After releasing her, the traumatized Vivian tearfully reveals the one who imprisoned her did horrible things to her and will kill them. Another door opens and she runs through it with Connor chasing after, getting separated from Riley. Ollie and Blair hear Riley struggling with someone beyond the door, unable to help. The door opens revealing Riley slashed up badly, keeling over. They try to help but Riley ends up getting his head cut off and Blair falls through a sudden opening in the wall, Ollie following behind as it closes.

They end up in the killer's torture room, full of chains, handcuffs and bloody trays, but can only find a tiny pocketknife to defend themselves. Vivian suddenly stumbles through another opening, saying she and Connor got separated; Blair is skeptical of her trustworthiness, noticing a fresh pedicure on her feet despite Vivian saying she's been trapped for weeks. Another door separates Ollie from the girls, who hear Connor get killed in the room next to them.

A security screen in Ollie's room shows a sheriff has arrived at the house. With the killer, identifying as Jack Tucker to the sheriff, distracted, the three downstairs get the door open, reunite and make their way out. Vivian collapses, and unable to get her up, Ollie and Blair leave her and run out to Jack and the sheriff who was just about to leave. Jack claims they were robbing him and holding him hostage, but Vivian makes her way outside vouching for Blair and Ollie, only to stab the sheriff and shoot at them with his gun. Blair and Ollie get back inside and watch as Vivian and Jack stab the sheriff to death.

As they try and figure out what to do, Connor suddenly shows up and ushers them back downstairs, having survived his attack by playing possum. He then shows them the control room for all the doors and security cameras, revealing a room with a potential escape route, but Ollie instead rallies them to stay and take them out to stop their killing spree. Connor says he has a plan.

With Connor manning the doors, Ollie and Blair separate Vivian and Jack, with Jack going after the couple and Vivian coming for Connor. Vivian manages to crack the control room door and shoots at Connor, only for it to be a decoy as Connor douses Vivian's face and arm with poison from their corpse disposal room, sending her running away screaming.

Ollie and Blair struggle with Jack before managing to hang him by a cord in the torture room, reuniting with Connor afterwards. Vivian appears and runs screaming at them, only for Ollie to manage to slash her throat with the tiny pocketknife. Before leaving, Blair decides they need to crush Jacks head with a large pipe to make sure he's dead. Jack grabs Ollie's foot and Ollie swings for his head as the screen cuts to black.
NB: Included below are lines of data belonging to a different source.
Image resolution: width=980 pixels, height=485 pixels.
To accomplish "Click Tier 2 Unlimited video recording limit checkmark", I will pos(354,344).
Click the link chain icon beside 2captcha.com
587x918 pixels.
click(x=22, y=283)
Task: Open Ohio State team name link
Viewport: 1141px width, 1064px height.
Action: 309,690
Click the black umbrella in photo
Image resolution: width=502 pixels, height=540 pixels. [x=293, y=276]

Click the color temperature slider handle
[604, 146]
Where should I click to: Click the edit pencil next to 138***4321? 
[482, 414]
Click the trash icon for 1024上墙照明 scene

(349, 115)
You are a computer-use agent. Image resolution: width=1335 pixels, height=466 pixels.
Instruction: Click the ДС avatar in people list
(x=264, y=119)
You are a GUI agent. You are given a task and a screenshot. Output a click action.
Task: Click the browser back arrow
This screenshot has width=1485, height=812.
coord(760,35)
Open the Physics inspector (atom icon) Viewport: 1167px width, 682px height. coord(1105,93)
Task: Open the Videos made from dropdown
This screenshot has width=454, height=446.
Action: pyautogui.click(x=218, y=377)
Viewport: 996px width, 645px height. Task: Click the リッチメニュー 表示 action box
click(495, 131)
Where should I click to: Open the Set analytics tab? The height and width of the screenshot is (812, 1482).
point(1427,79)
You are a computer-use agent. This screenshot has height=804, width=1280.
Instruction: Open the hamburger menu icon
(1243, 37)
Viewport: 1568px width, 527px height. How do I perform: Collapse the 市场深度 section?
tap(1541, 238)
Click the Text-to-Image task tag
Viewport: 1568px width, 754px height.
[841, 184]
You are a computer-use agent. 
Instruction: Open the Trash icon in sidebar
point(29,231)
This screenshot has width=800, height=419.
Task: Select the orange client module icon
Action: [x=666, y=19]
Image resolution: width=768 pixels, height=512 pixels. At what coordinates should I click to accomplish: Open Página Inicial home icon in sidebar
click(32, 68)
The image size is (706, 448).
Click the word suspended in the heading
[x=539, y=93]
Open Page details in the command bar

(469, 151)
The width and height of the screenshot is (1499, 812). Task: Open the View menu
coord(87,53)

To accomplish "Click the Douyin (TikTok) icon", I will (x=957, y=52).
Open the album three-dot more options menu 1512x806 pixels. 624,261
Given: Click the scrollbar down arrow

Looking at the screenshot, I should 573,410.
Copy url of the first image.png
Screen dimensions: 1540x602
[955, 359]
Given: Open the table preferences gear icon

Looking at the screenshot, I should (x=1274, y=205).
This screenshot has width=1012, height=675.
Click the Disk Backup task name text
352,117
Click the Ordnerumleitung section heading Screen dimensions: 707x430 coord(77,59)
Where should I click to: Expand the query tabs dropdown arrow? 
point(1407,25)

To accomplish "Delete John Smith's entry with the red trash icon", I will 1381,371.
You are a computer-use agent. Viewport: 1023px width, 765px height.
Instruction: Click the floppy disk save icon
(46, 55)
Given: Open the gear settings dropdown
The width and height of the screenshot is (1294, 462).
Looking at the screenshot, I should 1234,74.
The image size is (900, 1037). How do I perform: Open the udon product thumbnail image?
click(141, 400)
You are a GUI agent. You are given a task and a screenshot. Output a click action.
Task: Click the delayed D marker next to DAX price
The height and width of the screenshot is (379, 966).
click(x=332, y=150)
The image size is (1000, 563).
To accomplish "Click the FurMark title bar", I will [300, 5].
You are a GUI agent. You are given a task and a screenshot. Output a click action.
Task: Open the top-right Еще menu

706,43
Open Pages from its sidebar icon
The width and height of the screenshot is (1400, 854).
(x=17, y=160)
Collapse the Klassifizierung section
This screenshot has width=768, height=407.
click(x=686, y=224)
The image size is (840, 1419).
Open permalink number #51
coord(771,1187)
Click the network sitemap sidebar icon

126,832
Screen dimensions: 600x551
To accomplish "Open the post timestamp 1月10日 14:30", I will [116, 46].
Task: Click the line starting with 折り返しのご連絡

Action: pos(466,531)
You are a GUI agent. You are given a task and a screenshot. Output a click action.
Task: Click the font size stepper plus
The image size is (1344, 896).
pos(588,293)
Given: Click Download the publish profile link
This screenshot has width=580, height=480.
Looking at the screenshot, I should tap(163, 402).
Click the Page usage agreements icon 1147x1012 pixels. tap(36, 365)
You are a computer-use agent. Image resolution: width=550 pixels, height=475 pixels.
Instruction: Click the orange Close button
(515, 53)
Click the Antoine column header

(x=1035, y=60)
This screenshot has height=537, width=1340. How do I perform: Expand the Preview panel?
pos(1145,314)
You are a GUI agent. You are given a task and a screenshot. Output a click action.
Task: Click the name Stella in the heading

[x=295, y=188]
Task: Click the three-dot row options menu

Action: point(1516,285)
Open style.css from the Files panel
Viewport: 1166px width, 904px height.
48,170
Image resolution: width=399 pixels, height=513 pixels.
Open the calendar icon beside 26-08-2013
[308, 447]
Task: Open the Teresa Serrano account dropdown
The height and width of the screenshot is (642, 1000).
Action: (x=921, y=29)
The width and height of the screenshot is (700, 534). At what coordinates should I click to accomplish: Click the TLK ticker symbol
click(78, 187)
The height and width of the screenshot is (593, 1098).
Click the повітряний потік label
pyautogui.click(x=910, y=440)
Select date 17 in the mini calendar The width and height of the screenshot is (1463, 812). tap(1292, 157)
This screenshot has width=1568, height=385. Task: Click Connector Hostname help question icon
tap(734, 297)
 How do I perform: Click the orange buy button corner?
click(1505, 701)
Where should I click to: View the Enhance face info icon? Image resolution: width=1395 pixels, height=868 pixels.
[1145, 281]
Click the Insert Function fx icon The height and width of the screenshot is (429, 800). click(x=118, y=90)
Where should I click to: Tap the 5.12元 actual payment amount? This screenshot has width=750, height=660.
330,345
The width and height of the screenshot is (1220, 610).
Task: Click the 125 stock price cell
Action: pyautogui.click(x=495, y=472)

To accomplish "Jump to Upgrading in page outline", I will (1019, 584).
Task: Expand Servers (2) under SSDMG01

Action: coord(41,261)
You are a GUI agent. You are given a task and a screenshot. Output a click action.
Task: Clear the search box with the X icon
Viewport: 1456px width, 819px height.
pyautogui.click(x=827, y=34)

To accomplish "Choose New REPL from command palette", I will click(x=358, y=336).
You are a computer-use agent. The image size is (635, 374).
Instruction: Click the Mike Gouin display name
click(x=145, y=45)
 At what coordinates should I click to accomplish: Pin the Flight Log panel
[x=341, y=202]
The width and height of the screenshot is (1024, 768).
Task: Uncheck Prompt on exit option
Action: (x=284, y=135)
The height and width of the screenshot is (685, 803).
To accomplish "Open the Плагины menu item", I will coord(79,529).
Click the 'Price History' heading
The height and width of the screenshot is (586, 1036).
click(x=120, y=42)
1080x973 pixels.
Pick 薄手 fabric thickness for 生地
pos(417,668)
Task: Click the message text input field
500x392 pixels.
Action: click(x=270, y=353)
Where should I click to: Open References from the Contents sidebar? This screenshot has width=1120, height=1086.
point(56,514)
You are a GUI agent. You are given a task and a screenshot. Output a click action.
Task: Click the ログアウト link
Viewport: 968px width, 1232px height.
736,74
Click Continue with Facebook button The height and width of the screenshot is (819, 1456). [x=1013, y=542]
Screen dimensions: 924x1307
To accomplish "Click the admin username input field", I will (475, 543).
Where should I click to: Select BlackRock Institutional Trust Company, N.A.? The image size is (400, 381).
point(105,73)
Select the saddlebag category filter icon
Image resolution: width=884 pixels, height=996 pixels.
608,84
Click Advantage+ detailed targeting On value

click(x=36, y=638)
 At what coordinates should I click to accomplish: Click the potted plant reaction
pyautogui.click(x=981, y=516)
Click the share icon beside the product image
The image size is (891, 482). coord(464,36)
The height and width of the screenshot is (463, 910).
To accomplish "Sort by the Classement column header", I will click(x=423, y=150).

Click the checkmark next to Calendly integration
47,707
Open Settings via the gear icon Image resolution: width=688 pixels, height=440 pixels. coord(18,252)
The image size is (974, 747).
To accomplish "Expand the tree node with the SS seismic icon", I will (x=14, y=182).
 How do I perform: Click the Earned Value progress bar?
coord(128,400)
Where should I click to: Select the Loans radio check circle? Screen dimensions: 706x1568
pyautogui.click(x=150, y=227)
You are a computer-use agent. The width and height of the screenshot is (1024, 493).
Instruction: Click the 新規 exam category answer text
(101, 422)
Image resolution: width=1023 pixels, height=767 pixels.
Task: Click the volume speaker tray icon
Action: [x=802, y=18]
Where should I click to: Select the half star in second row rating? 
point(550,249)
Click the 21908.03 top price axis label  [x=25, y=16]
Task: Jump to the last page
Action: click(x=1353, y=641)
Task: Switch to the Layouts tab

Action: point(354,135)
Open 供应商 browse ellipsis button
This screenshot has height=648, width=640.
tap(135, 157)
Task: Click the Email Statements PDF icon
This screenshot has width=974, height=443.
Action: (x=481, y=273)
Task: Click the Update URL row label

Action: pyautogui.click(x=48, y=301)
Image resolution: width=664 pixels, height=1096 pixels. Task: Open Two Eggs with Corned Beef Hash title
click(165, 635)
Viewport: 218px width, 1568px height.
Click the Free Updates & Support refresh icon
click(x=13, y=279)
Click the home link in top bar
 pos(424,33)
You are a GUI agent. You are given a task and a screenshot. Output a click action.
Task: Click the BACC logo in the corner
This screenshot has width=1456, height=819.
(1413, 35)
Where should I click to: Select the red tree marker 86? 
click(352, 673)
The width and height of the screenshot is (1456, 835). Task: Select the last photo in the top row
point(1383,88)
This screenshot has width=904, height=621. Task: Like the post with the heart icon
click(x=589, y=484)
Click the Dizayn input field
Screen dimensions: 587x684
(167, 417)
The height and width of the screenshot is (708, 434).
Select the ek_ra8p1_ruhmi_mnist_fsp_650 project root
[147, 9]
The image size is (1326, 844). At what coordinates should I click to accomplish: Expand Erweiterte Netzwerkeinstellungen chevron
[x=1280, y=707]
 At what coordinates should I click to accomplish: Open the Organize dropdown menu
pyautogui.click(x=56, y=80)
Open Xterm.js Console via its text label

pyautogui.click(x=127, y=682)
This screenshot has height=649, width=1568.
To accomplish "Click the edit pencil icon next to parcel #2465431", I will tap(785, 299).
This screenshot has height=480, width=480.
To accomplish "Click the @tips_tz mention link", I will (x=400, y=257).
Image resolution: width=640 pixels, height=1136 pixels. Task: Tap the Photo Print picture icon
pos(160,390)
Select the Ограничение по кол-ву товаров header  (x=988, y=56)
A old home video of the girl from the opening plays, showing Jack feeding her parts of her mother and her saying it tastes good. He asks her name and she answers 'Macy'. He then says her name is now Vivian and the screen cuts to black one last time.

Release

The film premiered at the 2015 Los Angeles Film Festival, where it won the Nightfall Award. [1]

Reception

Martin Tsai of the Los Angeles Times wrote that the film is "Easily the most thrilling thriller in recent memory", and that it "recalls the snappy meta horrors of the mid-1990s almost as though the glut of formulaic straight-to-VOD throwaways circa the mid-2000s never happened." [2]

Timothy Tau of IndieWire gave the film a rating of "B+" and wrote, "Extremely entertaining and well-crafted, Crush The Skull promises a bright future in genre films for Nguyen." [1]

Frank Scheck of The Hollywood Reporter wrote that despite the film's "formulaic and derivative aspects" and the "overzealous camerawork that is far more busy than effective", it is "fun at times, thanks to the frequently witty dialogue delivered by the performers in deadpan fashion." [3]

References

  1. 1 2 Tau, Timothy (18 June 2015). "LAFF Review: Viet Nguyen's Award Winning 'Crush The Skull' Is A Bone Chillingly Good Time Full Of Laughs and Thrills". IndieWire . Retrieved 3 October 2023.
  2. Tsai, Martin (12 May 2016). "Review: Thrilling 'Crush the Skull' never lets up". Los Angeles Times . Retrieved 3 October 2023.
  3. Scheck, Frank (16 May 2016). "'Crush the Skull': Film Review". The Hollywood Reporter . Retrieved 3 October 2023.